### DOCUMENT SECTION
....................

Speech recognition using google's tensorflow deep learning framework, sequence-to-sequence neural networks.
Replaces caffe-speech-recognition, see there for some background.
Create a decent standalone speech recognition for Linux etc. Some people say we have the models but not enough training data. We disagree: There is plenty of training data (100GB here, on Gutenberg, synthetic Text to Speech snippets, Movies with transcripts, YouTube with captions etc etc) we just need a simple yet powerful model. It's only a question of time...
Sample spectrogram, Karen uttering 'zero' with 160 words per minute.
Toy examples:
./number_classifier_tflearn.py
./speaker_classifier_tflearn.py
Some less trivial architectures:
./densenet_layer.py
Later:
./train.sh
./record.py
We are in the process of tackling this project in seriousness. Drop an email to [email protected] if you want to join the party.

....................

### COLLECTED MATERIAL

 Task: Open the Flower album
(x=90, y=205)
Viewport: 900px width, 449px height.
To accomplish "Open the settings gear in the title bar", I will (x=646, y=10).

....................

### INSTRUCTIONS
(1) Please extract, word for word, the passage of the speech recognition write-up that opens with the words containing "Speech recognition using" and closes with "words per minute.".
(2) Write what comes next in the speech recognition write-up, picking up after its final sentence.

### RESPONSES TO THE EXERCISE
(1)
Speech recognition using google's tensorflow deep learning framework, sequence-to-sequence neural networks.
Replaces caffe-speech-recognition, see there for some background.
Create a decent standalone speech recognition for Linux etc. Some people say we have the models but not enough training data. We disagree: There is plenty of training data (100GB here, on Gutenberg, synthetic Text to Speech snippets, Movies with transcripts, YouTube with captions etc etc) we just need a simple yet powerful model. It's only a question of time...
Sample spectrogram, Karen uttering 'zero' with 160 words per minute.

(2)
Update: Nervana demonstrated that it is possible for 'independents' to build models that are state of the art. Unfortunately they didn't open source the software. Sphinx starts using tensorflow LSTMs.
###Fun tasks for newcomers
- Data Augmentation : create on-the-fly modulation of the data: increase the speech frequency, add background noise, alter the pitch etc,...
###Extensions Extensions to current tensorflow which are probably needed:
- Sliding window GPU implementation
- Continuous densenet->seq2seq adaptation
- Modular graphs/models + persistance
- Incremental collaborative snapshots ('P2P learning')